Whilst Schaeffer, Stockhausen and their respective colleagues at the Groupe de Recherches Musicales (GRM) and Westdeutscher Rundfunk (WDR) studios propagated concert electronic music and produced significant theoretical texts on their work and the new medium, Gerhard was a more practical composer. Gerhard’s experiments were carried out in the public glare initially through composing incidental music such as The Prisoner (1954), King Lear (1955) and Pericles (1958), and his thinking explained in radio talks such as Audiomobiles for the BBC Third Programme (1960).
One of the disadvantages of not working permanently in a major radio or state-funded studio meant that there was no archival administrative structure to preserve Gerhard’s electronic works. Apart from the electronic component of the Symphony No. 3 ‘Collages’, neither of the publishers of Gerhard’s instrumental music (Boosey & Hawkes and Oxford University Press) hold copies of his electronic works, or his incidental works incorporating electronics. The major repository of Gerhard’s unpublished electronic music is the archive held in the Cambridge University Library. A small number of recordings and cues of theatrical productions are held at the British Sound Archive and the Archive of the Royal Shakespeare Company.
During the 1950s and 1960s, Gerhard amassed a significant magnetic tape collection in his studio. This collection comprises a major repository of historical sound recordings of Gerhard’s own work in which all areas of his compositional activity are represented. Following Gerhard’s death in 1970, Poldi Gerhard continued to play back the recordings, helping to identify their contents with her own annotations and comments. After her own death in February 1994, the studio was dismantled and the tapes were deposited at the Cambridge University Library with the rest of Gerhard’s archive. In 2008 the inventory of the tape collection took place, and later that year, Gerhard’s archive was donated to the Cambridge University Library. This archive is tantalizingly incomplete. Four boxes, containing an undisclosed number of tapes were borrowed by David Drew, a close colleague of Gerhard’s, in 1990 from Dr. Rosemary Summers, the executor of the Gerhard estate. At present their whereabouts and contents are unknown. Additional tapes surfaced in 2017 after Hilary Tann donated a chest of materials pertaining to Gerhard to Rachel Mann, including scores, typed analyses (by Tann and Susan Bradshaw) as well as further tapes.
A preliminary assessment of Gerhard’s Tape Archive was compiled by Gregorio Karman in 2007-2008. It provided an overview of the collection, and examined the state of some of the tapes some of which are over sixty years old. In 2012 an Arts and Humanities Research Council Project enabled all of the tapes in the Cambridge University Library archive to be digitized and a complete catalogue of the archive was produced. During this stage, the annotations on boxes and other materials found on the tape containers were documented and the general state of the collection was assessed. Different issues and problems with playing the tapes were identified including on-going chemical and other degradation processes. In addition, a number of tapes were found to be incorrectly labeled or misplaced, as well as many boxes being empty.

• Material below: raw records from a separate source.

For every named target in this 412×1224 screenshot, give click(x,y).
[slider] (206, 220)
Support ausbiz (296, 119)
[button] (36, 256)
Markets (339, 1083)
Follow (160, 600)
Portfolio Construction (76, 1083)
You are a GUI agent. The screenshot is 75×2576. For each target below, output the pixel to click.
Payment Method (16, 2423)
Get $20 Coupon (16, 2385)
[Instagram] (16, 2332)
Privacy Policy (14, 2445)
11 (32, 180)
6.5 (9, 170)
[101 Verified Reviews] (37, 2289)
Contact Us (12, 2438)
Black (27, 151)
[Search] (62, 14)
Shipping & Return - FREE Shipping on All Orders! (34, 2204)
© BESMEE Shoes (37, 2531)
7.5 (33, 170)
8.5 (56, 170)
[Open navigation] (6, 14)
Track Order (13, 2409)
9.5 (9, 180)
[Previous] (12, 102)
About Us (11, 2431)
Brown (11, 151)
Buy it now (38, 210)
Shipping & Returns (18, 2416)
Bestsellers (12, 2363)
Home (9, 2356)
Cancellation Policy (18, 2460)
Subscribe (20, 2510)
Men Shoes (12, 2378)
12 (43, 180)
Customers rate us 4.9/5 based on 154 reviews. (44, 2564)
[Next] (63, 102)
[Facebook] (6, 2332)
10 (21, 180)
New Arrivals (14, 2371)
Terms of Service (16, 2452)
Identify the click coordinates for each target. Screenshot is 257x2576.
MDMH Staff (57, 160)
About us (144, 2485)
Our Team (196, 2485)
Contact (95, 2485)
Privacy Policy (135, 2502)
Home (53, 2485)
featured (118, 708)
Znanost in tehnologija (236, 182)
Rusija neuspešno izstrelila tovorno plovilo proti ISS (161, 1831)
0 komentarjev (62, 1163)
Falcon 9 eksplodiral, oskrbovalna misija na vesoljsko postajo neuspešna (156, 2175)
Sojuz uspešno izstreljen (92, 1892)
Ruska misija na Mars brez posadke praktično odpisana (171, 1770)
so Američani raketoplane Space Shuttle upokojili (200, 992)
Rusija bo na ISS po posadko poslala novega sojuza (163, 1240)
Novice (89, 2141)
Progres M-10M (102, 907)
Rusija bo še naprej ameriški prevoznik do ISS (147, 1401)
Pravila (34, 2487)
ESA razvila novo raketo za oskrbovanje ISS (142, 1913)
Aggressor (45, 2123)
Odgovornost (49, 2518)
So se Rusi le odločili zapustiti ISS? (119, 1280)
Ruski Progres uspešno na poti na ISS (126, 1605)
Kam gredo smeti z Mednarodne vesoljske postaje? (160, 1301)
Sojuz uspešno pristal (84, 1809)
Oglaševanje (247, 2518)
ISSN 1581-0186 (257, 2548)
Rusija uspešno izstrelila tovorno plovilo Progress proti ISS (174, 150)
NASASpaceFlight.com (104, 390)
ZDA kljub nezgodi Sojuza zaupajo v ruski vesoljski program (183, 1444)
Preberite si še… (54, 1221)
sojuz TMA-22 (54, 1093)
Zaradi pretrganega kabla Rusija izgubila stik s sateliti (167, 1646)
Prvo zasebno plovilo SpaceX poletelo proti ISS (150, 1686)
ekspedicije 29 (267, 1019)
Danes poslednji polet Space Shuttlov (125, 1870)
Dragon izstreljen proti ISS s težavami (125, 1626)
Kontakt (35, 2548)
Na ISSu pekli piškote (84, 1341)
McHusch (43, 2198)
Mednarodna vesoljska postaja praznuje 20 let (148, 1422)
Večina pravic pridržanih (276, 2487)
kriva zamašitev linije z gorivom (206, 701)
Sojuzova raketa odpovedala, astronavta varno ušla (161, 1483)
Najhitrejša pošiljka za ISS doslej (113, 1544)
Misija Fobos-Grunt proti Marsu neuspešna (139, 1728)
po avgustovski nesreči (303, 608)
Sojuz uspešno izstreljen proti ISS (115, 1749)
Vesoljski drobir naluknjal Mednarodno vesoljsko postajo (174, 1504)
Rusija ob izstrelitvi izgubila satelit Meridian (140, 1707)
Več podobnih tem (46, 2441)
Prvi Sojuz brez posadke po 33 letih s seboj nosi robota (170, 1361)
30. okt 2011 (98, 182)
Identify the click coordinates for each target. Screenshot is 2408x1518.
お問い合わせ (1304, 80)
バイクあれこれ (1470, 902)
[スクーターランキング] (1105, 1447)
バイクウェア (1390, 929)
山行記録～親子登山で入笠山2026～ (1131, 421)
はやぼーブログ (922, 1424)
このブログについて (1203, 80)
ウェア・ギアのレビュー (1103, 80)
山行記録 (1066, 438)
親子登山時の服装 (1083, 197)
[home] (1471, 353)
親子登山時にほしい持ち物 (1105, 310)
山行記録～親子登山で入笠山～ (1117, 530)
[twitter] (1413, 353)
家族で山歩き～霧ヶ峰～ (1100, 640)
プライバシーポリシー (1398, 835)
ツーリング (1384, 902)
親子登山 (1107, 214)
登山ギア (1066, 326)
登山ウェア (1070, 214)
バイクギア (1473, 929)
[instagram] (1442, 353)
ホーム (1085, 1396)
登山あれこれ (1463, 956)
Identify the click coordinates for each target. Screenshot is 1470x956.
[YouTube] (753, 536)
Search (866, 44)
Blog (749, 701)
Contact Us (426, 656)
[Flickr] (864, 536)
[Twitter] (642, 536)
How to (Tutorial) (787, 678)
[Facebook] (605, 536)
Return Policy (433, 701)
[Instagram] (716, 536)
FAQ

For Gerhard’s electronic works, the magnetic tape collection at the Cambridge University Library therefore remains the primary source. Over half of the tapes in the collection are directly related to Gerhard’s sound compositions – the rest comprising a considerable number of recordings of his own instrumental works and a library of music by his contemporaries (including Schoenberg, Webern, Berg, Bartok, Stockhausen and Nono). The tape archive contains 610 entries. This includes individual tapes in boxes, multiple tapes in boxes (such as the individual cues for Symphony No. 3 ‘Collages’), as well as some empty tape containers. The tapes pertaining to Gerhard’s electronic music contain all different stages of his production methods, from initial source recordings to what the composer termed ‘multilevel compound mixes’, and completed compositions. This in itself offers a unique perspective on Gerhard’s working methods and is distinctly different with regard to his instrumental works for which he left very few sketches, preferring to destroy them and leave only the fair copy of the autograph score.